LITTLE MOUNTAIN HERD MANAGEMENT AREA, NV
The Miller Flat and Little Mountain Herd Management Areas (HMAs) are located in southcentral Lincoln County, Nevada approximately 2 miles northeast of Caliente, NV. These HMAs are roughly 146,000 acres in size and covers an area known locally as Miller Wash and the Little Mountain range, for which they get their names. Climate in the area is quite harsh, with winter temperatures well below freezing and summer temperature well over 100 degrees F. The area has had snow in May and 90 degree heat as late as November. Rainfall averages only 8-14 inches per year, divided almost equally between summer and winter. Summer rains are
localized, short and very intense while winter/spring rains are gentler and over a wider area. Permanent water sources consist of nine small springs found on both private and Public lands (primarily within the Miller Flat HMA), Clover Creek (a viable trout stream), as well as water troughs installed for livestock grazing. The resident horses within the Little Mountain HMA have to travel to the Miller Flat HMA as there are only 2 very small springs within its borders. The animals sometimes have to travel several miles from food to water and back during the drier part of the year. Horses drink at least once each day during the hotter part of the year, but only every second day during the winter and early spring.
The horses share the area with desert mule deer, coyotes, grey fox, bobcats, and mountain lions, as well as many species of small wildlife. Birds include the rare prairie falcon, ravens, quail, starlings, horned larks and many more. Reptiles include many species of lizards and both poisonous (rattlesnakes) and nonpoisonous snakes.

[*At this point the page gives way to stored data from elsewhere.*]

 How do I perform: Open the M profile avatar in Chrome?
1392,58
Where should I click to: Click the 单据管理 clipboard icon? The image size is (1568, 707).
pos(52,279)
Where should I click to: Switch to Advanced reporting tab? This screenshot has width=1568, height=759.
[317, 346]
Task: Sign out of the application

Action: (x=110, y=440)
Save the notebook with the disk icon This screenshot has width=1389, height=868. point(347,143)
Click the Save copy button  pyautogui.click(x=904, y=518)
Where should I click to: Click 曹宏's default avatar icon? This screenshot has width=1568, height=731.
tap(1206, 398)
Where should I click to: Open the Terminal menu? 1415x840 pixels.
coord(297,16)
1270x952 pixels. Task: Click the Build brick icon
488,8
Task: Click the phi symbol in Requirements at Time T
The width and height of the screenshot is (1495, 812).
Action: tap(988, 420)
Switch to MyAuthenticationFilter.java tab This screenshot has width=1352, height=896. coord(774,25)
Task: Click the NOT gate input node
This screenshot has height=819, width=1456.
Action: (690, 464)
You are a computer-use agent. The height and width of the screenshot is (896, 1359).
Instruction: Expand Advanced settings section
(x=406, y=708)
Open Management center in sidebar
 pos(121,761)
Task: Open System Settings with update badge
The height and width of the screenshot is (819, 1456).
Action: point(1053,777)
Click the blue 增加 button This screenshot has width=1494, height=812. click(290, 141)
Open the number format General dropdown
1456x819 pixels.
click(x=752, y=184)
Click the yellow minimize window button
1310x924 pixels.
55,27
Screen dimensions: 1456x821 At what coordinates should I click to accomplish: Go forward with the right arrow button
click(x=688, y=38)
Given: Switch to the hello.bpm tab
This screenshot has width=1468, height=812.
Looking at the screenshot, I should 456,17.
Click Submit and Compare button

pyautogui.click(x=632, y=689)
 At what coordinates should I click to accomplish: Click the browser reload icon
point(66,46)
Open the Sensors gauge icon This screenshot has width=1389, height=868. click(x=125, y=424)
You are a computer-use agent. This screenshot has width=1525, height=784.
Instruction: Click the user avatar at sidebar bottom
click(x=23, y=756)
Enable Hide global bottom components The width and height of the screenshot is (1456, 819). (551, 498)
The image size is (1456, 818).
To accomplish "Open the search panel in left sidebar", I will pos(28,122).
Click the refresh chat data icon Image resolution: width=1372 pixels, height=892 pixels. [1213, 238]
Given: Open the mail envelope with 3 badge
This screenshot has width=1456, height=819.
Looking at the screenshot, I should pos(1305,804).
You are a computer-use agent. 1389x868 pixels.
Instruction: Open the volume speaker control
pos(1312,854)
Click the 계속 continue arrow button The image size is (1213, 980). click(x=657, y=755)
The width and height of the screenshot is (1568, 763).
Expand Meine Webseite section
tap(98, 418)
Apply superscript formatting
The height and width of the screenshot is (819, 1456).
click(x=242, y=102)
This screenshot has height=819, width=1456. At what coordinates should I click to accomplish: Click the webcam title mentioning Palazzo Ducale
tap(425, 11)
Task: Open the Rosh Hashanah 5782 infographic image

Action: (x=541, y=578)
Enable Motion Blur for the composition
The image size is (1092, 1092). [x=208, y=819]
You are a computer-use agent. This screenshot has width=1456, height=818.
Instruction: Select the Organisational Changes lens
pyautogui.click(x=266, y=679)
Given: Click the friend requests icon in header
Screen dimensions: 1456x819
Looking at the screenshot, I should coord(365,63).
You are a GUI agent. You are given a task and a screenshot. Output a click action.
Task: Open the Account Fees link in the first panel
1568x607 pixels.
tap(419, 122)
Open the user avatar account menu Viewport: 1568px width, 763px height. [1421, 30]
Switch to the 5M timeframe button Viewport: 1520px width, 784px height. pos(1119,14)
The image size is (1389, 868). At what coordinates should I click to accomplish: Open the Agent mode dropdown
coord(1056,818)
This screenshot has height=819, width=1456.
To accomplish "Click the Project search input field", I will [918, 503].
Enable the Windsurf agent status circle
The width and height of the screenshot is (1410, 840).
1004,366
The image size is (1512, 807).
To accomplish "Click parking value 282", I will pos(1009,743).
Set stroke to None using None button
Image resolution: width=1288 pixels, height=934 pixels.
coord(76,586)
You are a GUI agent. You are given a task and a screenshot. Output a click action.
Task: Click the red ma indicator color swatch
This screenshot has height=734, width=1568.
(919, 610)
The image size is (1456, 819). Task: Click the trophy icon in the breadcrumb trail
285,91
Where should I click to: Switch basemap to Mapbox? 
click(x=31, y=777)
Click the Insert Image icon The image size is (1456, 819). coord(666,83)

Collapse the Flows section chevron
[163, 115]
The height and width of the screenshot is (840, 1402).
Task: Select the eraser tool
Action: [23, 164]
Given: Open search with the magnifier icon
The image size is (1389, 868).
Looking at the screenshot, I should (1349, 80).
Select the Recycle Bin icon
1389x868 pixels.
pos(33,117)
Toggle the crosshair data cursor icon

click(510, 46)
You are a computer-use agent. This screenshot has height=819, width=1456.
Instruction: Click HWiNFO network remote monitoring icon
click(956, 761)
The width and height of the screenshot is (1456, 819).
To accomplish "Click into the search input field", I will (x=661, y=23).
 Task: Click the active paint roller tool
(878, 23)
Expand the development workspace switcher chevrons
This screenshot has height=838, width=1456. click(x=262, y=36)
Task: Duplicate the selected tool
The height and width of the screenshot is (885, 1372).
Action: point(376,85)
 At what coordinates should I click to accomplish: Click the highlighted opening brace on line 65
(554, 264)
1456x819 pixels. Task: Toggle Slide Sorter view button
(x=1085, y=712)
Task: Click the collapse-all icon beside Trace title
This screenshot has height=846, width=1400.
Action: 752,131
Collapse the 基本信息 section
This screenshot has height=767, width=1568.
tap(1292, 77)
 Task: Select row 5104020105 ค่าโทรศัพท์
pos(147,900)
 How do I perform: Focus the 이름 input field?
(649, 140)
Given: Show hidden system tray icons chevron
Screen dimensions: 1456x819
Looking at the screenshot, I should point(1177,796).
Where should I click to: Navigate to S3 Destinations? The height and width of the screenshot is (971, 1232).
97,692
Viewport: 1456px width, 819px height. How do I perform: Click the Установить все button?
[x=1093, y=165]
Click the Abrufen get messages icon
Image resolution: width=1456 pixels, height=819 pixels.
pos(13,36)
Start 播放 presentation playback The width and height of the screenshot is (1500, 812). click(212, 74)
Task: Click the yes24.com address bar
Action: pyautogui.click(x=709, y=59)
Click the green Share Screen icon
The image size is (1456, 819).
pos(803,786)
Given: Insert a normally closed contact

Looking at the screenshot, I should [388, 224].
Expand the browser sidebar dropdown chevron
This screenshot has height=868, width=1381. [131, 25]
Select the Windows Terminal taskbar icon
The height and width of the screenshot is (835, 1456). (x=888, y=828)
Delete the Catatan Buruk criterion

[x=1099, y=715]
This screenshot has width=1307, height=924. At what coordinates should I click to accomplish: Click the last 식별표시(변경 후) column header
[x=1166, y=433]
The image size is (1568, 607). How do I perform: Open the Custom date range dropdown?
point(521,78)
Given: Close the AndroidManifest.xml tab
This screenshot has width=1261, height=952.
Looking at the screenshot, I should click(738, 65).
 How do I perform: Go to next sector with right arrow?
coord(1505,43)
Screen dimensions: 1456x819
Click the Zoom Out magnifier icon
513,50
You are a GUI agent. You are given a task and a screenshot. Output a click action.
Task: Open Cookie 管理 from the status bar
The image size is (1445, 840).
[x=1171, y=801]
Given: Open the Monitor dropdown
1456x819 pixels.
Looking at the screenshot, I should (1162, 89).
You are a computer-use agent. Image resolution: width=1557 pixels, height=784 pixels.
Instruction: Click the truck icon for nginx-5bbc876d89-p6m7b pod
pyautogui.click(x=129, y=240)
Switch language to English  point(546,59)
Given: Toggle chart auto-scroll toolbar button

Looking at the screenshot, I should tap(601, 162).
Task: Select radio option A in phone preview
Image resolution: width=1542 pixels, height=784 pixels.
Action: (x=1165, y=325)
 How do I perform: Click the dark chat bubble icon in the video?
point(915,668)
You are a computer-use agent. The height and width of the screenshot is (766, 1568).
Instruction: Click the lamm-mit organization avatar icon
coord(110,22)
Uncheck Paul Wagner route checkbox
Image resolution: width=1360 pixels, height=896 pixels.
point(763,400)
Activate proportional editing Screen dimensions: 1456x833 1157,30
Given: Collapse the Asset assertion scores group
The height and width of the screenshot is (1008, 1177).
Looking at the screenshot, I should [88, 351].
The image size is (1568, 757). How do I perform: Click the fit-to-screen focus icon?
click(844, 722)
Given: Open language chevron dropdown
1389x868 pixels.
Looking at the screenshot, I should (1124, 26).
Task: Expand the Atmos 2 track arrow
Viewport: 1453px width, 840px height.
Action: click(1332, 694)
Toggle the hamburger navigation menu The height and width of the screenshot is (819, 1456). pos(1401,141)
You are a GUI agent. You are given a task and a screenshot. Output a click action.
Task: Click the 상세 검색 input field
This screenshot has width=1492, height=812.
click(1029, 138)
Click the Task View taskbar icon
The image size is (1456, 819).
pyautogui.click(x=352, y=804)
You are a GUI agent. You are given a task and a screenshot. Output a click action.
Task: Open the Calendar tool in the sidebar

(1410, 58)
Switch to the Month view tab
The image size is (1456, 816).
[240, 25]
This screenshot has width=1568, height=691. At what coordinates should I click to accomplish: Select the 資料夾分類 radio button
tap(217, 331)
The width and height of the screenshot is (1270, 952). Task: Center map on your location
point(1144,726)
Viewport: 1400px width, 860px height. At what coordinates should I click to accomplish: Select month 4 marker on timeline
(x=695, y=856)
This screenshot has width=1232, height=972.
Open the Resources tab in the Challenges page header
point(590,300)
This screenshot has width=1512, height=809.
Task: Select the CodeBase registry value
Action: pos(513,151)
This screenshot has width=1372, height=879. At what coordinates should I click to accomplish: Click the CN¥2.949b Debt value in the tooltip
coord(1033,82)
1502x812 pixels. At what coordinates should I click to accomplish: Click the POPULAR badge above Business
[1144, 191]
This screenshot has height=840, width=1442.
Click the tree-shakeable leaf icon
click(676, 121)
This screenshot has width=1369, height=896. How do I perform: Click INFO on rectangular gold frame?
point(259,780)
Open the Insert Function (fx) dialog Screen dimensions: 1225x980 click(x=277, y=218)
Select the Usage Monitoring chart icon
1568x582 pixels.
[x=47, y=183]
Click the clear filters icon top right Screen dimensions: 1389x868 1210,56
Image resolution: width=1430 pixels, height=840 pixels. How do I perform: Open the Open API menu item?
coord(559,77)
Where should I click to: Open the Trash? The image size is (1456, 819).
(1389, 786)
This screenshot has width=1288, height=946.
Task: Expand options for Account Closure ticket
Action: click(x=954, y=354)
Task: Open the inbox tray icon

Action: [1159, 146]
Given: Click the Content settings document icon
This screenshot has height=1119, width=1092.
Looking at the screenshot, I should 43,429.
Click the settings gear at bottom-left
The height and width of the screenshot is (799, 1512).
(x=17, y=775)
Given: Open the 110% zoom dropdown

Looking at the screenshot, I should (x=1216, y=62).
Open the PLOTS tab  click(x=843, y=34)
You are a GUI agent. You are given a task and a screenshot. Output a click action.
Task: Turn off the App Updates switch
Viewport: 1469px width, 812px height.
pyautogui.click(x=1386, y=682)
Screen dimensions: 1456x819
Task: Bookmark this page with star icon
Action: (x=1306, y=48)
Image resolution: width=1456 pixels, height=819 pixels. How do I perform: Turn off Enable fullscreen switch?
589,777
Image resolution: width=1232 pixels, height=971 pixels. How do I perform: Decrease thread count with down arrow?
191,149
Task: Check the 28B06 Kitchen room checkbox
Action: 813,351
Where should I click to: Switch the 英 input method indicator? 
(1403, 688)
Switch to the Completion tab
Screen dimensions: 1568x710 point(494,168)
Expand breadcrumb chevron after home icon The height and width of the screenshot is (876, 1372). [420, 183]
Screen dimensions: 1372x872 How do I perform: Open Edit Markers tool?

The vegetation within the HMAs is typical of the Great Basin types with big sagebrush, forest lands (pinyon pine/juniper), and bunch grasses. The foothills and valley bottoms are dominated by sagebrush and rabbitbrush communities with grass in the understory. The Miller Flat area contain extensive stands of pinyon pine and juniper (P/J) trees. These communities have a very limited understory of sagebrush and other mountain shrubs and small amount of grass. Large areas of the sagebrush and P/J have been burned (naturally and intentionally) or being planned to be burned, and then planted with grass species to increase the forage capacity for livestock as well as wild horses and wildlife. The scattered pockets of perennial grasses within the sagebrush and P/J communities supply the majority of the forage for the horses.
The horses that exist within these HMAs are generally descendants of early ranch horses and cavalry remount horses. These horses show bloodlines of quarter horses, Arabians, thoroughbreds, and many other breeds including draft horses. The predominate colors are bay and sorrel with roans, and other colors occurring, also. These horses average approximately 13-14 hands tall and weigh about 600-800 pounds.